Office Noise Level Checker
Measure your workspace level from the microphone in real time and compare it to a research-based productivity and health guidance chart — under 50 dB(A) optimal, 50–70 moderate, above 70 detrimental — alongside an OSHA workplace reference and open- vs private-office benchmarks.
ℹ This is an uncalibrated estimate, not a sound-level meter. A browser mic can’t know its true sensitivity, so it reads relative dBFS; a dB SPL figure only appears after you calibrate against a real meter, and even then it’s approximate. The 50/70 dB productivity bands are research guidance, not a compliance measurement, and this tool is not valid as legal, complaint, or workplace-compliance evidence. Automatic gain control is forced off (a reading is meaningless otherwise). Nothing is recorded or uploaded.
Microphone
Calibration (optional)
Read the current level on a calibrated sound-level meter or a trusted phone app, type that dB(A) here while measuring, and press Set. The offset is shared with every noise tool on this site, so you only calibrate once. It stays an estimate.
Note: this tool measures an unweighted (broadband, dB Z-like) level — it does not apply A-weighting. Calibrating against a dB(A) meter only applies a single scalar offset, which cannot reproduce the frequency-dependent A-weighting curve, so the estimate is most reliable at the spectral mix present when you calibrated and may read higher than a true dB(A) figure in rooms dominated by low-frequency HVAC hum.
Workspace level
Workspace noise reference (guidance only)
Productivity bands are a simplified framing of office-acoustics research and are for guidance only. The dB(A) figures here are A-weighted reference values, but this tool’s own reading is unweighted (no A-weighting filter is applied), so the comparison is approximate. The 85/90 dB(A) figures are real published OSHA occupational-noise values (29 CFR 1910.95). Comparison here is indicative, not a compliance measurement.
How It Works
When you press Start, the tool opens your microphone with automatic gain control, noise suppression and echo cancellation switched off — those processors silently change the signal level, so leaving them on would make any noise reading meaningless. It then reads the raw waveform many times a second, computes the RMS (root-mean-square) energy of each short frame, and smooths it with a roughly one-second time constant to give a steady level the way a sound-level meter’s “slow” setting does.
That level is reported in dBFS — decibels relative to digital full scale, where 0 is the loudest the system can capture and everything else is negative. dBFS is relative: it tells you reliably whether the room is louder or quieter than a moment ago, but on its own it is not an environmental decibel (dB SPL) reading, because the browser has no idea how sensitive your specific microphone is. To bridge that gap you can calibrate: while measuring, read the level on a real sound-level meter or a trusted phone app and type that dB(A) in. The tool stores the difference (offset = your reading − current dBFS) and from then on shows an estimated dB SPL = dBFS + offset. The offset is saved under a shared key, so calibrating here also calibrates the other noise tools on this site.

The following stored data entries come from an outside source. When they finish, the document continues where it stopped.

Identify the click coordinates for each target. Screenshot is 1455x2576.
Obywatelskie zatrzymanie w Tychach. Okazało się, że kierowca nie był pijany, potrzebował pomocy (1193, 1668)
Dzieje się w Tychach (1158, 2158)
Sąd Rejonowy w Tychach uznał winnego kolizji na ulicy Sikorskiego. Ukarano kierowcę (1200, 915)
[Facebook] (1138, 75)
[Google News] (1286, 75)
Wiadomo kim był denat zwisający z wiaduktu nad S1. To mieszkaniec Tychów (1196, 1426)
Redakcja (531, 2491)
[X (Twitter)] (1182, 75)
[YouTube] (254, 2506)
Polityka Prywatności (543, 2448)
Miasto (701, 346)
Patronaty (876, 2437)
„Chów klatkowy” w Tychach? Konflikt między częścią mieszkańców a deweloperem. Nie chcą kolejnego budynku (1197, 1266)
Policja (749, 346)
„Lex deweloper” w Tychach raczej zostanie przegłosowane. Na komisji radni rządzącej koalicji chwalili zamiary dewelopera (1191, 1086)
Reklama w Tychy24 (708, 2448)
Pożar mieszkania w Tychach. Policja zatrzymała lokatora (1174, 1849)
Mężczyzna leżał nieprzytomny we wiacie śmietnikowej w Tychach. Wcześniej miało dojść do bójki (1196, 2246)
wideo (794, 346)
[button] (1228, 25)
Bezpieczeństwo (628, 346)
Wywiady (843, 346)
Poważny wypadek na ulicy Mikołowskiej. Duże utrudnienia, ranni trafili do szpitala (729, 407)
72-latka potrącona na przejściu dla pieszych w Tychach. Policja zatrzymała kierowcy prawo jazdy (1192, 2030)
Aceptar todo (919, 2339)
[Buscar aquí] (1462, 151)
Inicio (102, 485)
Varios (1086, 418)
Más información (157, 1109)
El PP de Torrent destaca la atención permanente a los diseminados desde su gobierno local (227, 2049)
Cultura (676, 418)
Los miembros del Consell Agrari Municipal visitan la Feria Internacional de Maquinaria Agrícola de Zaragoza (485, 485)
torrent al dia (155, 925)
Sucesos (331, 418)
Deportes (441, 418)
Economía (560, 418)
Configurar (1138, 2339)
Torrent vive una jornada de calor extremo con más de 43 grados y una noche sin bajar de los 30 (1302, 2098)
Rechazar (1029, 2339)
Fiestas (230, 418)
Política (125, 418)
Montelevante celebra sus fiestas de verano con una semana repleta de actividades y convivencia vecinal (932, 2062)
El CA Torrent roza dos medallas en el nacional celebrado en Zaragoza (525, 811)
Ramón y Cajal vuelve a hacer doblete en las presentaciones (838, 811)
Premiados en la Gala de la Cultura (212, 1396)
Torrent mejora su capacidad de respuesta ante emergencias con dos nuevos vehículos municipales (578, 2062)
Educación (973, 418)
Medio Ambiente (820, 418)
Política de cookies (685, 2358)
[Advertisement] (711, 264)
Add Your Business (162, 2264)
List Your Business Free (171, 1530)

Once an estimated SPL is available, the tool drops it into the productivity guidance chart and shows a verdict band: Optimal below 50 dB, Moderate from 50 to under 70, and Detrimental at 70 and above. (The chart’s band boundaries are A-weighted reference values while this tool’s own reading is unweighted, so the comparison is approximate.) It also tracks Leq (the equivalent continuous level over the whole session, 10·log₁₀ of the mean of the per-sample energies), L90 (the level exceeded 90% of the time over a rolling last-~7.5-minute window, a good proxy for the steady background under conversation and clatter), and the loudest and quietest samples since you started. Before you calibrate, every figure is shown honestly as relative dBFS rather than an invented SPL number. Before/after comparisons with the same mic and the shape of the level over time are meaningful even without calibration; only the absolute dB SPL value depends on it.